### Given information

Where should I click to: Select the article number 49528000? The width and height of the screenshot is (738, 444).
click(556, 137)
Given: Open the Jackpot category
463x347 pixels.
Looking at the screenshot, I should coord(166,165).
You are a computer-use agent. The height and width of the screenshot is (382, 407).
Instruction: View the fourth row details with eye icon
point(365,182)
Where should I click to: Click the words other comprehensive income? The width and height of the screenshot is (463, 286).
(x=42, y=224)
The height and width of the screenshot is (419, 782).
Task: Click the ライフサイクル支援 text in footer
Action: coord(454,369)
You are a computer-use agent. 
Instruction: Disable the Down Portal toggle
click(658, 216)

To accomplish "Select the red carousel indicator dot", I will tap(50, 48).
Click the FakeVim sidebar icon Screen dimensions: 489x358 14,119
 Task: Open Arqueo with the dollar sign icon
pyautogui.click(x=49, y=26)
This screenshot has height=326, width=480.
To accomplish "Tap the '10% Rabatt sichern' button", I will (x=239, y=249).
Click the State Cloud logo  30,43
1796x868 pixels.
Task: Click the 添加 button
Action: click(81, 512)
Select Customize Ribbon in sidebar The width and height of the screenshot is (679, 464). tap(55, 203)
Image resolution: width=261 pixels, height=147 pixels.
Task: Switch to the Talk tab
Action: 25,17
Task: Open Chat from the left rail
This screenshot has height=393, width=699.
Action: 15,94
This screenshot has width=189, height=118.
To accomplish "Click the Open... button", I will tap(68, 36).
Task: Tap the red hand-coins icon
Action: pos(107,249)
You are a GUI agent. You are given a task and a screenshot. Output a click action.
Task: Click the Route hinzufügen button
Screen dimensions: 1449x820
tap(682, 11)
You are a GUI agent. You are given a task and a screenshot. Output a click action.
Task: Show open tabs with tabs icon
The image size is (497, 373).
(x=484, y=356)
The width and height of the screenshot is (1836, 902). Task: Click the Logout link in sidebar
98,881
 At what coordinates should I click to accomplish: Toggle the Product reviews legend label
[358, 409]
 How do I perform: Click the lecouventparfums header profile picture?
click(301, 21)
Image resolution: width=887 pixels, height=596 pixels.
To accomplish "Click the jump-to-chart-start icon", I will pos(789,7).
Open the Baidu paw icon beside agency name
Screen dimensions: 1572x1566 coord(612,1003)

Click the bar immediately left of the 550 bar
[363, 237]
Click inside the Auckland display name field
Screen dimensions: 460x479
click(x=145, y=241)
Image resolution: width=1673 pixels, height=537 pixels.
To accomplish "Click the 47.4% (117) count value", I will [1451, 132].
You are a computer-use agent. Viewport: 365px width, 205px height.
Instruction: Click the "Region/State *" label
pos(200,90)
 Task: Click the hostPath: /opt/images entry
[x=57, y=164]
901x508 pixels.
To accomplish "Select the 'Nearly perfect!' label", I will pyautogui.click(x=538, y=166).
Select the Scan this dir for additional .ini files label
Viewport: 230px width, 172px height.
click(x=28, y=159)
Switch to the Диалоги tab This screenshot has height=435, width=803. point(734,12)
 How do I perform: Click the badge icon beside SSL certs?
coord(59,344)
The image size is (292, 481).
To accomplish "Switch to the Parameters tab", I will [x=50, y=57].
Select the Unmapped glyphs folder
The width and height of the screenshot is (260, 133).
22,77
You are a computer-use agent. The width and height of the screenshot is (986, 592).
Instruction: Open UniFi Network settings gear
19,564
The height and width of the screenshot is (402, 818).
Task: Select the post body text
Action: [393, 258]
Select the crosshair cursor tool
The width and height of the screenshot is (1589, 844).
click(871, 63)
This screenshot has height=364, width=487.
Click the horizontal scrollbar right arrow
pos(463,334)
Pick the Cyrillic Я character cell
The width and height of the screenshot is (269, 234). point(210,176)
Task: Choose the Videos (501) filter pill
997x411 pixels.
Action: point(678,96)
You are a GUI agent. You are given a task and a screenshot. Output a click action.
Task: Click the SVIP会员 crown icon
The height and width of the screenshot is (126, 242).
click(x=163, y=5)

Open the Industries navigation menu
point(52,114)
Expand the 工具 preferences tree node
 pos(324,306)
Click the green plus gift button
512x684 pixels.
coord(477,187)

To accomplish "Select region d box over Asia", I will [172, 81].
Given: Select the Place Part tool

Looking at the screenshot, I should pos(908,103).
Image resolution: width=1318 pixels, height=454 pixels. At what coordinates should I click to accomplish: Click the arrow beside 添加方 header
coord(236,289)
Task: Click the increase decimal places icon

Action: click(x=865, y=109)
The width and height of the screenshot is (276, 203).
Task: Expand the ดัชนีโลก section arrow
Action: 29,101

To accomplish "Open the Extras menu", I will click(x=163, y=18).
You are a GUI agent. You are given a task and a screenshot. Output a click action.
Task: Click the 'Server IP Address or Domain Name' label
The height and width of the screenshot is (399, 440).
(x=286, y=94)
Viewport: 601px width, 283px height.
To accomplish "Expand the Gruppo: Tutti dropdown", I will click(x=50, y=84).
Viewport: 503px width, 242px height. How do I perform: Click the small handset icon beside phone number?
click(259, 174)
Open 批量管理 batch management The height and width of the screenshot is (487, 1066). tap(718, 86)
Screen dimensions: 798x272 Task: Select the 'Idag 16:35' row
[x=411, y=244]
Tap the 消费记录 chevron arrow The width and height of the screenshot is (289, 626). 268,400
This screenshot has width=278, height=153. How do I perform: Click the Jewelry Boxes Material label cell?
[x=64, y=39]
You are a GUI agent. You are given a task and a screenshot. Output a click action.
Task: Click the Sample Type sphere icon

### Assigned task
Work out how many lines in the entries above include the word "computer". Respond with only the number.

### Written answer
4